Three observations worth noting:

- The archive-based evolution is doing real work here. Those temporary performance drops (iterations 4 and 56) that later led to breakthroughs show why maintaining "failed" branches matters, in that they're exploring a non-convex optimization landscape where current dead ends might still be potential breakthroughs.

- The hallucination behavior (faking test logs) is textbook reward hacking, but what's interesting is that it emerged spontaneously from the self-modification process. When asked to fix it, the system tried to disable the detection rather than stop hallucinating. That's surprisingly sophisticated gaming of the evaluation framework.

- The 20% → 50% improvement on SWE-bench is solid but reveals the current ceiling. Unlike AlphaEvolve's algorithmic breakthroughs (48 scalar multiplications for 4x4 matrices!), DGM is finding better ways to orchestrate existing LLM capabilities rather than discovering fundamentally new approaches.

The real test will be whether these improvements compound - can iteration 100 discover genuinely novel architectures, or are we asymptotically approaching the limits of self-modification with current techniques? My prior would be to favor the S-curve over the uncapped exponential unless we have strong evidence of scaling.

yubblegum · 2025-06-04T01:11:13 1748999473

> gaming the evaluation

Co-evolution is the answer here. The evaluator itself must be evolving.

Co-evolving Parasites Improve Simulated Evolution as an Optimization Procedure Danny Hillis, 1991

https://csmgeo.csm.jmu.edu/geollab/complexevolutionarysystem...

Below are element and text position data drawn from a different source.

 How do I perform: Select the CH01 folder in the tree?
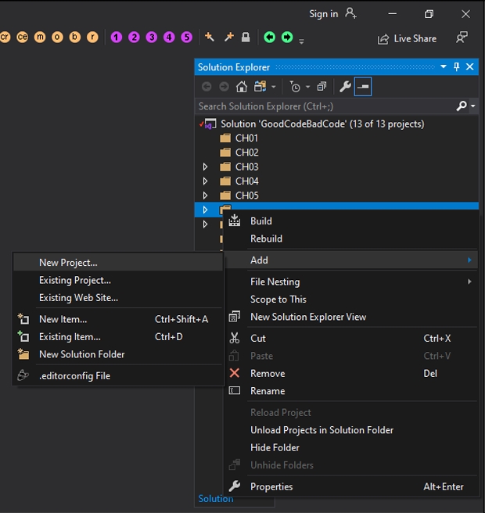246,138
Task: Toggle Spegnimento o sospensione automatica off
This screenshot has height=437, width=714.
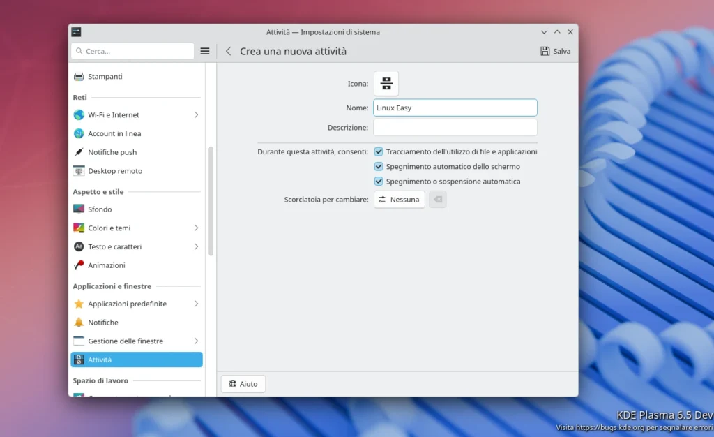Action: 379,182
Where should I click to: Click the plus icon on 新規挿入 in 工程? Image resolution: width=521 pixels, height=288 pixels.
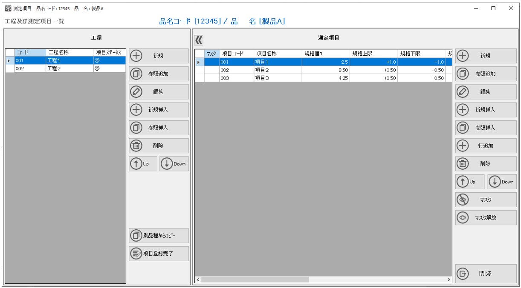137,109
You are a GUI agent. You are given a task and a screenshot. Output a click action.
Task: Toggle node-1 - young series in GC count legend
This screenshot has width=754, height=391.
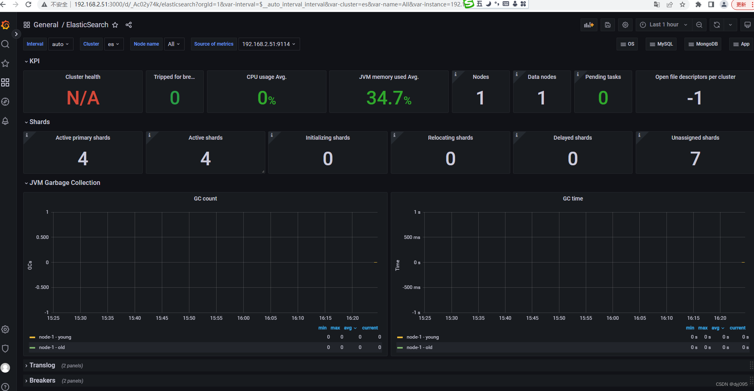pos(55,337)
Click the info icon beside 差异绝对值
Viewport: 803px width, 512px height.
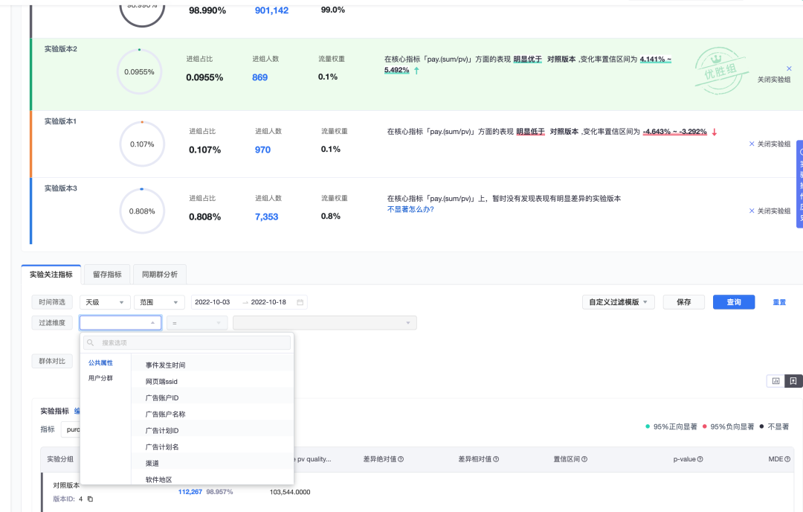click(x=401, y=459)
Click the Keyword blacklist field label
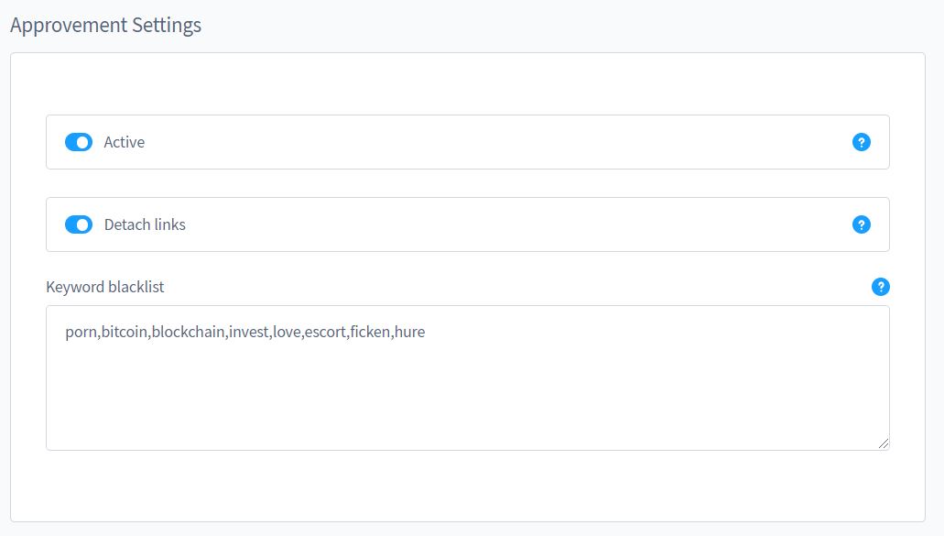 point(105,287)
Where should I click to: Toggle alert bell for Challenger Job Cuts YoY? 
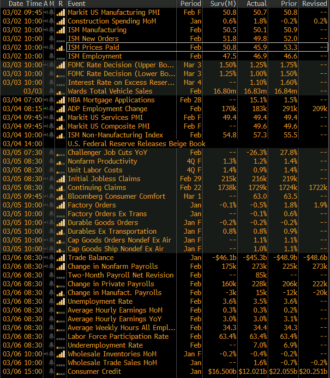(x=52, y=153)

sdl · 2025-06-04T11:08:31 1749035311

And in Reinforcement Learning:

POET (Paired Open-Ended Trailblazer): https://www.uber.com/en-DE/blog/poet-open-ended-deep-learnin...

SCoE (Scenario co-evolution): https://dl.acm.org/doi/10.1145/3321707.3321831

chriswarbo · 2025-06-04T12:01:16 1749038476

The "Goedel Machine" is an interesting definition, but wildly impractical (though I wouldn't say it's impossible, since it only has to find some improvement, not "the best" improvement; e.g. it could optimise its search procedure in a way that's largely orthogonal to the predicted rewards).

Schmidhuber later defined "PowerPlay" as a framework for building up capabilities in a more practical way, which is more adaptive than just measuring the score on a fixed benchmark. A PowerPlay system searches for (problem, replacement) pairs, where it switches to the replacement if (a) the current system cannot solve that problem, (b) the replacement can solve that problem, and (c) the replacement can also solve all the problems that caused previous replacements (maintained in a list).

I formalised that in Coq many years ago ( http://www.chriswarbo.net/projects/powerplay ), and the general idea can be extended to (a) include these genetic-programming approaches, rather than using a single instance; and (b) could be seeded with desirable benchmarks, etc. to guide the system in a useful direction (so it's "self-invented" problems can include things like "achieves X% on benchmark Y")

xianshou · 2025-06-02T14:20:43 1748874043

AI is, currently, coming not for the coders who made it but for the coders who didn't contribute to or ignored it. The foundation labs are all quite committed to recursive self-improvement of coding tools as a general research accelerant.

iLoveOncall · 2025-06-02T17:19:46 1748884786

When I see how unsupervised LLMs struggle with coding tasks (see public PRs from Copilot on Microsoft codebases) I don't see how recursive self-improvement can lead to any actual improvement rather than the total opposite.